The other day I was on the verge of sending out a tweet when I hit pause. Not literally pause. I don’t have the iPhone 5 beta version that they gave out to a select group of bloggers/breakdancers/Newsies aficionados that is equipped with the new pause button every one is hyped about. I hit pause in my head.
What did the tweet I was concerned about say?
“Louis CK is having Dane Cook on his show Louie this week? Wow. Well played FX!”

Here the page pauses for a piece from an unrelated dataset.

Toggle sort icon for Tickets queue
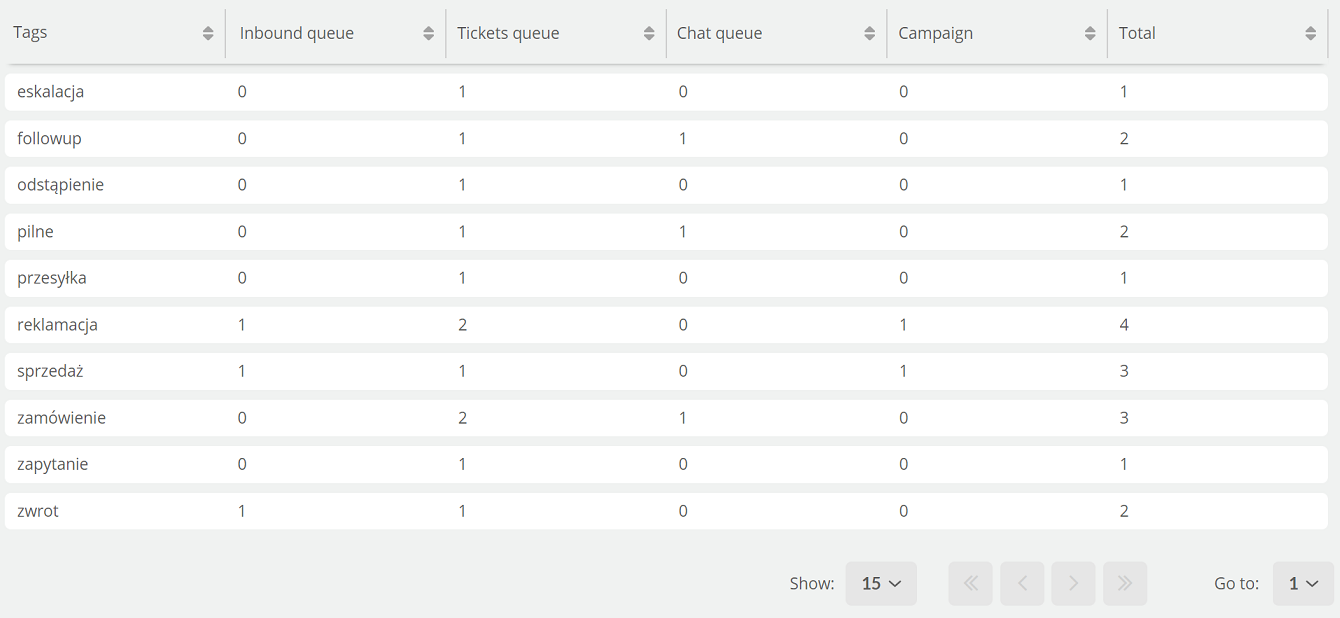This screenshot has width=1340, height=618. pyautogui.click(x=649, y=33)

No big deal, right? Wrong.
I’m pretty sure that as a Christian I shouldn’t even know Louis CK exists. Or Dane Cook. Or the FX network for that matter. I was 0 for 3 in that tweet on things I shouldn’t know exist. Or TISKE, as in “TISKE, TISKE, look what you’re doing!”
What’s a TISKE?
Those are the pop culture curiosities (music, movies, TV shows, people, etc.) that are so clearly “of” the world that you can’t even pretend that you must engage with them so as to appear “in” the world.
I’m not talking about Harry Potter.
Or the TBS edited version of Sex & the City.

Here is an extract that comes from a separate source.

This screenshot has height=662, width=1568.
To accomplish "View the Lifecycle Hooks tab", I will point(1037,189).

Or even the song “Baby, Baby” by Amy Grant, which has her dancing with a guy in the video (Breaking the 11th commandment or “Footloose commandment” about dancing.)
I’m talking about those things that are so far out there that not only should you not be participating in them, you shouldn’t even be aware they exist.

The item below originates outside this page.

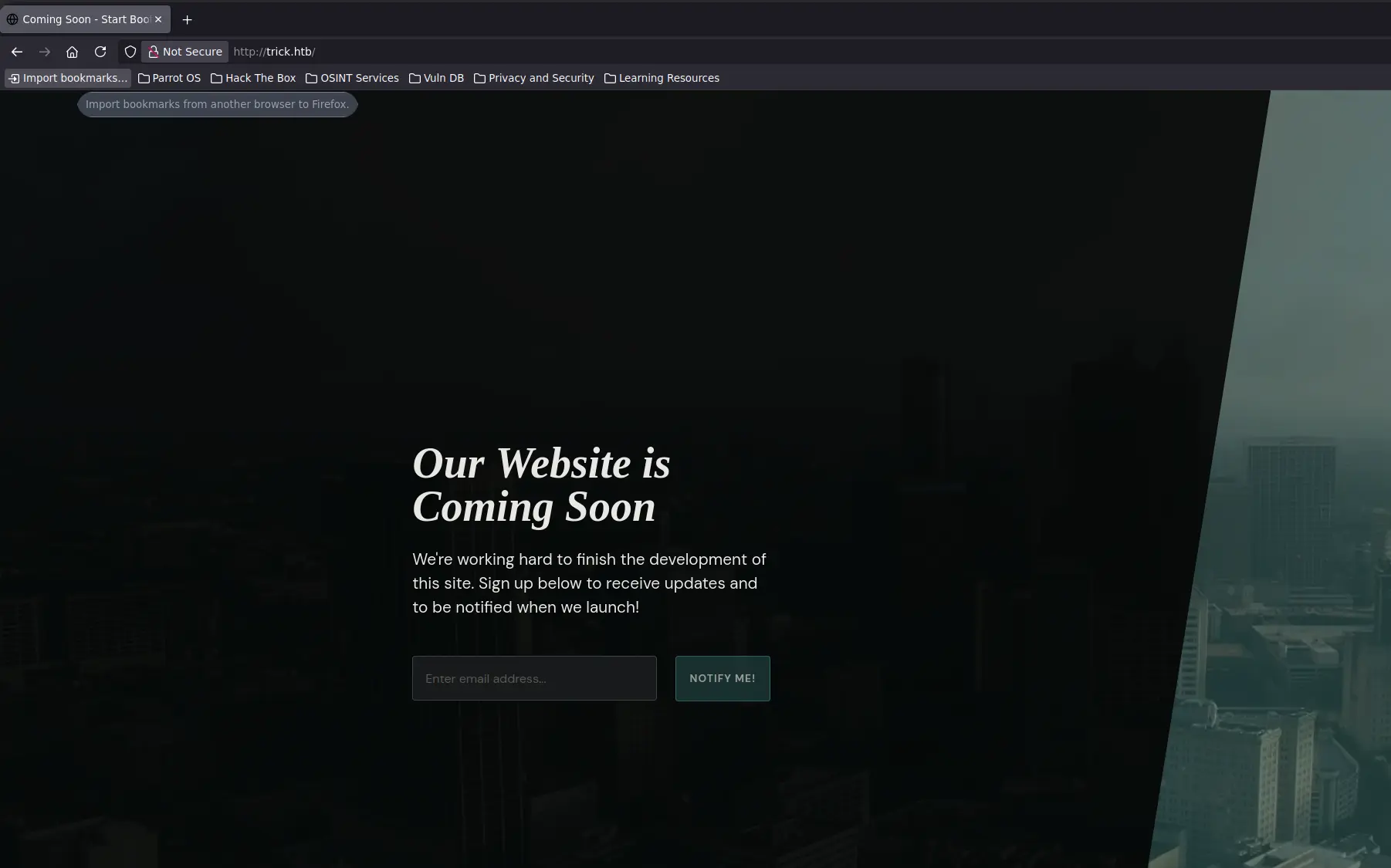Viewport: 1391px width, 868px height.
Task: Reload the trick.htb page
Action: point(100,52)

“The girl with the dragon tattoo? Is that a friend of yours who you go to church with? Somebody in the single’s department, I’m assuming? Ohhh. It’s a book? You don’t say. I haven’t read that. Actually, I’ve never heard of it. I didn’t even know that existed.”
In case you’re finding this puzzling, allow me to give you a few other examples of things you’re not even supposed to know exist.
1. The Show It’s Always Sunny in Philadelphia.
2. The music of GirlTalk
3. Tosh.0
4. 92% of the shows on the E channel.
5. Lil’ Wayne’s entire catalog
6. The other two books written by Stieg Larsson.
7. Gawker, Perez Hilton and 42% of The Onion.
Never heard of any of those things? Great. You’re doing pretty good. Currently enjoying all 7 of them? Oh boy.
But here are the two problems I see with us Christians having a secret list of things we enjoy but pretend we don’t even know exist.
1. You end up being two different people.
There’s the person you really are and then the person you pretend to be around other Christians. Nothing good ever comes from dividing yourself into two different people. Finding Louis CK secretly brilliant and then not wanting to tweet about him is a classic example of creating an “offline me” and an “online me.” That is some nonsense right there.
2. Things get fuzzy.At what point do we honestly discuss this stuff and challenge each other about the pop culture we’re all digesting? I’m talking no
Jesus Jukes, no attacks, no constantly quoting the verse where Paul says everything is permissible, no lying about things you secretly enjoy but don’t tell anyone about. Nothing changes if we keep hiding. Nobody grows. Nobody really gets to be in community if we keep faking it.
Those are my two concerns. And by “community,” I mean the word we Christians love, not the television show on NBC starring Joel McHale. That one is on the border. Parks & Recreation? Ron Swanson’s crazy ex-wife? I’m not sure what you’re talking about. Are you saying you like to go to the park and are friends with the heir to the Swanson frozen food empire and his ex-wife?
Question:What’s one way we can be more honest as Christians?